I had to laugh a few months back when I saw a tweet that went “The first 90% of a project takes 90% of the time, and the last 10% takes another 90% of the time”
I’ve recorded/mixed/produced an album by a mate of mine, and all the mixes are done. The final task has been to put together a mock-up of the alum running order, with song transitions, segues between tracks etc.
I started doing it around noon today, going through each session to bounce it down to a wav, making a handful of slight tweaks to each track - literally simple stuff like knocking a single word up a dB, or pushing a little more sub bass into a song that sounded bass light alongside others.
Then the 13 tracks all went into a master file where I lined them up and did a DIY mastering job to bring the volume up and make the tracks consistent, then went through and put region markers across the resulting 50 minute DAW session so it would bounce them out as seperate wavs.
Then I sat to listen to the resulting album, and while doing so…
I noticed one track had an artefact apparently caused by Melodyne at a point where it’s not doing anything, so I had to go back and re-bounce that.
And I’ve just done that, I’ve still got 6 tracks to listen through for problems, and I’ve been doing this for 6 1/2 hours… on an album that’s, for all intents and purposes, finished.
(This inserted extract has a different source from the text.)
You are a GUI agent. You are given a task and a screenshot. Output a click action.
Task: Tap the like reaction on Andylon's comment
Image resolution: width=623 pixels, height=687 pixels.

This last stage always takes longer than I imagine.
I had a couple of breaks to put food in the oven. Come to think of it, my lunch is probably burned now…
Nah, I’ve always been pretty good for getting into the flow and really concentrating on something to the point where time seems to fly without my noticing. And in this case, between every song was a approx. 10 minute period of silence while the track rendered, then I got the resulting file uploading to my Onedrive. So it wasn’t constant, relentless noise.
And, I think the fact it was 13 different songs helped. Even so, as evidenced by this thread I did get bored.
Thing is, when it comes to putting all the tracks together into one kind-of-cohesive whole, I’m not sure there’s any way round having one long final session because, at least for me, I need to have a handle on all the songs at the same time in my mind to work out which ones are bass light, or too bright, or not as dynamic etc as the rest and work out whether that’s a problem or not. I guess it’s like a mastering session in that regard.
It’s done now. I’m going to leave it a couple of hours then go out for a late night city drive - that’s the real test!